Oh, award shows. What can we really say about them without breaking out into a mass of collective snores?

They honour the best of the best in movies, TV and music?

*Snore*.

They feature dozens of our favourite stars dressed up double-pretty to their usual pretty?

*Double snores*.

They’re..uhh…interesting?

*Thud*

Alright, so award shows aren’t the finest hours of television our idiot boxes have to offer. Ironic, isn’t it, considering the reason we even have them is to recognize quality? Over the years, I’ve come to develop a broad-based dislike for award shows.
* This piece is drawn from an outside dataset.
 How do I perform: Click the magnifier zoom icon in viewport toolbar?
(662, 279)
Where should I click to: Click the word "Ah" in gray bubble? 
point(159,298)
It seems the “quality” has been replaced by the shiny glitz and glamour Hollywood boasts, with a true ignorance of the prized art that truly belongs there.

Don’t believe me? If the number of Red Carpet specials we have doesn’t speak for itself, then Joan Rivers’ plastic popularity should say it all.

Since we are on the topic of television, let’s discuss the Emmys. Near 60-year-old institutions, the Emmys have become the aged and tired grandparent of television award shows. Though in recent years, efforts have been made to broaden voting capabilities to a range of people of all ages and interests, the winners from these awards seem as predictable as usual. If you are a doctor, lawyer or politician on television, you will be winning big. There have been some breakouts; brilliant shows like Arrested Development, and The Sopranos have been honoured, but this doesn’t forgive the years of blind omissions–pearls like Party of Five, The X-Files, Buffy the Vampire Slayer, and Gilmore Girls are (and were) all but invisible to the eyes of the voters.

It is no wonder the ratings for the 2004 Emmy blitz nosedived.

But let’s not allow Emmy to be a representation of all award shows. Every snore, sigh and drift of your lazy eyes during the Emmys will be redeemed by the likes of the award shows MTV bestows upon their wanting viewers. This week’s Video Music Awards were no exception, displaying the regular dose of off-kilter excessiveness you can only expect from MTV.

Were they good?

If I’m grading on a curve based on just how amazing award shows are, I’d say MTV walks away with an A-plus. MTV’s choice of oddly-placed hosts and ethereal sense of how to mix the past and present (who else would choose to let MC Hammer Can’t Touch This in 2005?), never bores or snores. Throw in (Puffy-Puff Daddy-P.Diddy) Diddy’s relentless attempts at being entertaining, a sweaty, gyrating Shakira and a claustrophobic performance by R. Kelly and you have yourself an unpredictable boat of original MTV hijinks.

Did anyone else see Kelly Clarkson take an embarrassing detour through a fountain, when she couldn’t find her way to the podium? How about when Billy Joel almost-kissed Bow Wow when accepting one of Green Day’s many awards? Where else would 50 Cent be able to cuss and crotch-grab his way through a performance other than MTV? On any other channel we’d have a travesty of Janet Jackson’s boob-exposure proportions.

It is this uncensored, winging-it feel of the VMAs that rates them superior to their epochs-old Emmy grandparents. Sure the VMAs aren’t a picture of class—the glitz and glamour is undercut by an extreme lack of tact and the barely-there outfits worn by barely-there songstresses, but at least they come as they are. Every one of those awards were earned and voted by the people that matter and every performance– good or bad—confidently displayed what the artist had to offer. And hey, they had that cool water theme going for them.

Try that at the Emmys and you’d have a puddle of washed up glitz and the melted plastic formerly known as Joan Rivers.